YOUR TASKS ::
**a.** Summarize the parent volunteer article in two sentences.
**b.** Reproduce the parent volunteer article from "An appreciation of" to "in their work.".
**c.** Carry on writing the parent volunteer article from the point where it stops.

Many Singaporeans know about parent volunteers in schools - those adults who do what it takes to help their children get into popular, primary schools.
They are not all so pragmatic, though.
Madam Jenny Wee certainly is motivated by a wider purpose. She volunteers at the primary school her three children went to, even though her youngest child left it 16 years ago.
Her children are now working professionals, aged between 28 and 34, but the 60-year-old housewife still volunteers at Fuhua Primary School, where she is the chairman of the school's parent support group for parent volunteers.
An appreciation of teachers is one key reason she has been a parent volunteer for the past 20 years.
"The teachers care so much about the kids. We can support the teachers too," says Madam Wee, who adds that she wants to change the mindset of parents who tend to complain about teachers, rather than try to understand and support them in their work.
There's a sense of belonging, that's why we stay on. Some of the older teachers who have been here for many years have become our friends.
MADAM JENNY WEE, 60, who volunteers at the primary school her three children went to, even though her youngest child left it 16 years ago
When she was most involved in the school, she was there almost every day. She still volunteers at least once or twice a week now.

GIVEN ENTRIES ::

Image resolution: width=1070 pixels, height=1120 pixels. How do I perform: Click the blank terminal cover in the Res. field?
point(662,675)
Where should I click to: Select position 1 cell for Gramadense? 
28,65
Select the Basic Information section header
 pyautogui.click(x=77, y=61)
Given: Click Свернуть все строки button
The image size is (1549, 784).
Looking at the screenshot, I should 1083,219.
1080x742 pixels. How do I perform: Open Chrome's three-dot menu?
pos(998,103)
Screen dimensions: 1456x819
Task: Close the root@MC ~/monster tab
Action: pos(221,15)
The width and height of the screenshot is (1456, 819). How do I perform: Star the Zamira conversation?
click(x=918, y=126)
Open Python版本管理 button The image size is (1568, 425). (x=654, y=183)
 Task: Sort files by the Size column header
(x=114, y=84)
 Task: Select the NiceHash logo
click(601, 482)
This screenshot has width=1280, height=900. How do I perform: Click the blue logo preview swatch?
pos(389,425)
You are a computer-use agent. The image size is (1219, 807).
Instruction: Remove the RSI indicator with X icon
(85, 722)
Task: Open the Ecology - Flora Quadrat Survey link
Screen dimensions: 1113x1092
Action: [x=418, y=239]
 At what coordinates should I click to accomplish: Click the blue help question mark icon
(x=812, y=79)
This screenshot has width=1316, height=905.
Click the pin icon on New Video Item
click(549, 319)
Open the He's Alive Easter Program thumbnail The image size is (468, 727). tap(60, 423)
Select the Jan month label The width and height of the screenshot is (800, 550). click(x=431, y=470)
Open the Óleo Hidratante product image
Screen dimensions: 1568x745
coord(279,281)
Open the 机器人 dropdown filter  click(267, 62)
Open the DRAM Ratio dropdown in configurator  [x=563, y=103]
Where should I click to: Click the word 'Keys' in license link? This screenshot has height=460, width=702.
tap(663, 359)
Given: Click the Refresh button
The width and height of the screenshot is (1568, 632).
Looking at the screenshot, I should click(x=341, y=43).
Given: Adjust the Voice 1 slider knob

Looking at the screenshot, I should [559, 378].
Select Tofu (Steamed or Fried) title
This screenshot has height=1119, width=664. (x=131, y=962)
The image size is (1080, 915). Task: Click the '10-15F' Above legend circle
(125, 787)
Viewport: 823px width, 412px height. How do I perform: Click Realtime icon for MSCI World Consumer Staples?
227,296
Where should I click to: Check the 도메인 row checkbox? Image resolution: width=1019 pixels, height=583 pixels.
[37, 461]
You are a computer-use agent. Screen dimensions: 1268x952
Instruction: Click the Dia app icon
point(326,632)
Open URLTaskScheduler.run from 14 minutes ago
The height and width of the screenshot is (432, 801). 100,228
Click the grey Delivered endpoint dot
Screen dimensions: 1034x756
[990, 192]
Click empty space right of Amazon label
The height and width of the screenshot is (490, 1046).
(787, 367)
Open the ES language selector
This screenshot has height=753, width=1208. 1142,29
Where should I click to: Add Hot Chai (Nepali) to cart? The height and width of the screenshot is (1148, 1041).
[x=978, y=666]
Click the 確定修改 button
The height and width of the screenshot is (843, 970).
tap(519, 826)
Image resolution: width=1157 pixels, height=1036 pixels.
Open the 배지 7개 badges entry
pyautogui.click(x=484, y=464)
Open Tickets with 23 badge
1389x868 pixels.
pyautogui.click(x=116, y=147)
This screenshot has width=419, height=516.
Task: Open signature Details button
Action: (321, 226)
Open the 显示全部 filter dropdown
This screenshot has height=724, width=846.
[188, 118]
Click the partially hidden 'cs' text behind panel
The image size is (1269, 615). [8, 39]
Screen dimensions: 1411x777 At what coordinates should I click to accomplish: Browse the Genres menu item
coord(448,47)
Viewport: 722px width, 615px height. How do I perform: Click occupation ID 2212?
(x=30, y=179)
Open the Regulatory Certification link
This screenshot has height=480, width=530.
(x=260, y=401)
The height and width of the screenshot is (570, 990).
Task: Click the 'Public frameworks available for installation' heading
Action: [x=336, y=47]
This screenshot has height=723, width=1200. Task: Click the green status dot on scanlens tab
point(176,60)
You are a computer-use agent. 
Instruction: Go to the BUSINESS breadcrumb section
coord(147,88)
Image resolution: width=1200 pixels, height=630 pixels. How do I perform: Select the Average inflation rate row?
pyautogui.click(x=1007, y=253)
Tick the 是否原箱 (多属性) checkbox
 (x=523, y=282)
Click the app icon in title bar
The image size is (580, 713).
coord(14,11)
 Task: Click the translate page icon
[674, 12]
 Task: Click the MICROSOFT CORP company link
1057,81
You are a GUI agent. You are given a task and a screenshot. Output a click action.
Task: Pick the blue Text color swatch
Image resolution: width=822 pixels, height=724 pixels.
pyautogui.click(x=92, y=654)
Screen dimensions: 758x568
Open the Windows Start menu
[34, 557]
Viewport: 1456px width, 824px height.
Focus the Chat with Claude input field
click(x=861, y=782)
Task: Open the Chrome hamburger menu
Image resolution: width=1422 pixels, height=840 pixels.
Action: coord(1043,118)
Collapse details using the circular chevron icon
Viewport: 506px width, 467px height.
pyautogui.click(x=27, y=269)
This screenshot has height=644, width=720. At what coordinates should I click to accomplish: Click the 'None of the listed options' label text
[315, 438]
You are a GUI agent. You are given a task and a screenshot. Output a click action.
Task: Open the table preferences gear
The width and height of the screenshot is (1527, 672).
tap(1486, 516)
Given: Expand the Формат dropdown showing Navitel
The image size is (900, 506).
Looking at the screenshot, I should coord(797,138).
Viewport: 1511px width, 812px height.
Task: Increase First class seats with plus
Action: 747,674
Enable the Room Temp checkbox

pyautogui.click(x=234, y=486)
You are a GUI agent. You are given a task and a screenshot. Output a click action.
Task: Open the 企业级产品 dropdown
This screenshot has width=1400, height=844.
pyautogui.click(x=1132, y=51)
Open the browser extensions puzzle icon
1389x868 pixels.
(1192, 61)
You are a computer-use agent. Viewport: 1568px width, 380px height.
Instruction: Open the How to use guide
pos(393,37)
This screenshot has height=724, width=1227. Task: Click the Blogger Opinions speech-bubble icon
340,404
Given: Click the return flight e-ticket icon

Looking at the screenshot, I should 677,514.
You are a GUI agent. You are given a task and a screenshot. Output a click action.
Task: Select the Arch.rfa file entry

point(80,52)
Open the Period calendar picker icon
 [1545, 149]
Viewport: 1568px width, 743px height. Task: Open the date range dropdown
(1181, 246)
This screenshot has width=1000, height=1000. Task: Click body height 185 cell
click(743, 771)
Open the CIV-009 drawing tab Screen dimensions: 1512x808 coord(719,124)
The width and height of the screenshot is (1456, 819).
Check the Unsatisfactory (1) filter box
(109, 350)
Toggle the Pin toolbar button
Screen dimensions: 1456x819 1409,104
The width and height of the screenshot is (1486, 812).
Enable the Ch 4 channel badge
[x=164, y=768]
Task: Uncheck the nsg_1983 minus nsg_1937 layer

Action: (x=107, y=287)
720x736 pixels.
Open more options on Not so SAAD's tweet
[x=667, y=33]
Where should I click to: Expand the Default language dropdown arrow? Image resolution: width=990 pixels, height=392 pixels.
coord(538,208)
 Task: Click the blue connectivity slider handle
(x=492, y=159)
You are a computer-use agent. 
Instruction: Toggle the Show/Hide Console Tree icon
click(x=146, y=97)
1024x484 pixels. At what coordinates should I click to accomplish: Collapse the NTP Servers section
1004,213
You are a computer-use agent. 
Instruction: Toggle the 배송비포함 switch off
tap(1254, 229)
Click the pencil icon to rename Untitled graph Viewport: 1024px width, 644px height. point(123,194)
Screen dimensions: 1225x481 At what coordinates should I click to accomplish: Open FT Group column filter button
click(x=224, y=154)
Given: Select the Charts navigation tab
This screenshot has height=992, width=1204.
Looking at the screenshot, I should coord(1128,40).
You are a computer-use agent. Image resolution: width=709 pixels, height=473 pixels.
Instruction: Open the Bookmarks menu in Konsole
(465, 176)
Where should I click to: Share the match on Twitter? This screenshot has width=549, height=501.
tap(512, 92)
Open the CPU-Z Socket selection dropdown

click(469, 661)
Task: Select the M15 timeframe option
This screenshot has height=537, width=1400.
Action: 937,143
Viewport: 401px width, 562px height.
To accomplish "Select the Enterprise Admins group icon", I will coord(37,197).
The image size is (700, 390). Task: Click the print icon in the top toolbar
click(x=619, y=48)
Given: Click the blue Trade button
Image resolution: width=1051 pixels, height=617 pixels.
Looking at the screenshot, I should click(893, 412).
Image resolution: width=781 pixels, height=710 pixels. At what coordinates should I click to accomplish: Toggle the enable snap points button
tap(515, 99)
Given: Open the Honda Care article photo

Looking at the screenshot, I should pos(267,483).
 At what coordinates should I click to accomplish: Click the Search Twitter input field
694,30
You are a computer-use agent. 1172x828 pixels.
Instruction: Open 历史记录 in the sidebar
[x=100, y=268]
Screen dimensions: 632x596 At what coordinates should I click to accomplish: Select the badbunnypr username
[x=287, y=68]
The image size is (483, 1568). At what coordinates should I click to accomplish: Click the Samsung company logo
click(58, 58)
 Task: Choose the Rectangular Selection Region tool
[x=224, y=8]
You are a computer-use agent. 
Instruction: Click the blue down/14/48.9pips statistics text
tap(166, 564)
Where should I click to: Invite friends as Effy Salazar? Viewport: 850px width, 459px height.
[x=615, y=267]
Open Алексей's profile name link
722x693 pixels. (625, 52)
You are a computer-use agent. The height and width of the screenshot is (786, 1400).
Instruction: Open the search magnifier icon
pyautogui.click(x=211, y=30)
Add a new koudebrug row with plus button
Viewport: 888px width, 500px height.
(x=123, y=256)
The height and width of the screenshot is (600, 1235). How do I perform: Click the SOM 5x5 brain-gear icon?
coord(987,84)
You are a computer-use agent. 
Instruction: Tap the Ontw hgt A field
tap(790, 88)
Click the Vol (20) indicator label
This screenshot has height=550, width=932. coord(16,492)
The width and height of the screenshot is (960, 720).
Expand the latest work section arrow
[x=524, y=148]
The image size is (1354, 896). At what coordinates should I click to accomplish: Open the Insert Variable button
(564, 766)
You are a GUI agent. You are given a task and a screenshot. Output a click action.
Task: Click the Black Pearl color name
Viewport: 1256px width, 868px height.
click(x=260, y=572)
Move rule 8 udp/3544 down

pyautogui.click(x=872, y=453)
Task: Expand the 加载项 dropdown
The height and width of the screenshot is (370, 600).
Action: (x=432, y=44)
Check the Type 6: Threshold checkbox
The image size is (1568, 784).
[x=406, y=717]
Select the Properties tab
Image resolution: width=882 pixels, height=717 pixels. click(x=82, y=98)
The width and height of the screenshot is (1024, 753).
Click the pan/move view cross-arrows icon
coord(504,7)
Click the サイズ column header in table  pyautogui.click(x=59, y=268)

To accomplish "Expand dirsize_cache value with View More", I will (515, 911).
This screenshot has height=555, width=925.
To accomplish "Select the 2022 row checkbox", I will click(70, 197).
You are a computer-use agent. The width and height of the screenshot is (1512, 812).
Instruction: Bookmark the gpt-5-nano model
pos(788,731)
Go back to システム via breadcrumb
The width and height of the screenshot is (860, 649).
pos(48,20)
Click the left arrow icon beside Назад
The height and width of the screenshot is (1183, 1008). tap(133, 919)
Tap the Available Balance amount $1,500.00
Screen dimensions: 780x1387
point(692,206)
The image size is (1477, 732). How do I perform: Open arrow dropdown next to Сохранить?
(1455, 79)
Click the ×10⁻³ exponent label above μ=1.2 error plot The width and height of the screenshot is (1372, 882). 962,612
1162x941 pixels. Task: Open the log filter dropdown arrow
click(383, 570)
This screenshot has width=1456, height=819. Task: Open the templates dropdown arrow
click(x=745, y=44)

RESULTS OF THE EXERCISE ::
**a.** Madam Jenny Wee, a 60-year-old housewife, still volunteers at Fuhua Primary School, where she chairs the parent support group, even though her youngest child left the school 16 years ago. She has been a parent volunteer there for 20 years, largely because she appreciates the teachers, and she still volunteers at least once or twice a week.

**b.**
An appreciation of teachers is one key reason she has been a parent volunteer for the past 20 years.
"The teachers care so much about the kids. We can support the teachers too," says Madam Wee, who adds that she wants to change the mindset of parents who tend to complain about teachers, rather than try to understand and support them in their work.

**c.**
Apart from occasional grassroots volunteer work at a community centre, she also serves at two secondary schools as a programme coordinator for the government's FamilyMatters@School scheme, which equips parents with skills to nurture family relationships.
She says she does not feel out of place even though there are much younger parents around. This is partly because there are a handful of older parent volunteers in their 40s and 50s, whose children also left Fuhua years ago.
"There's a sense of belonging, that's why we stay on. Some of the older teachers who have been here for many years have become our friends," says Madam Wee.
She is among the dedicated parents who often volunteer for years at their children's schools, motivated by reasons as varied as wanting to know more about the school environment, desiring to give back to society and strengthening their relationship with their kids.
For Mr Razali Omar, 47, a programme administrator in the education services industry, being a parent volunteer has proved somewhat addictive since he started about six years ago.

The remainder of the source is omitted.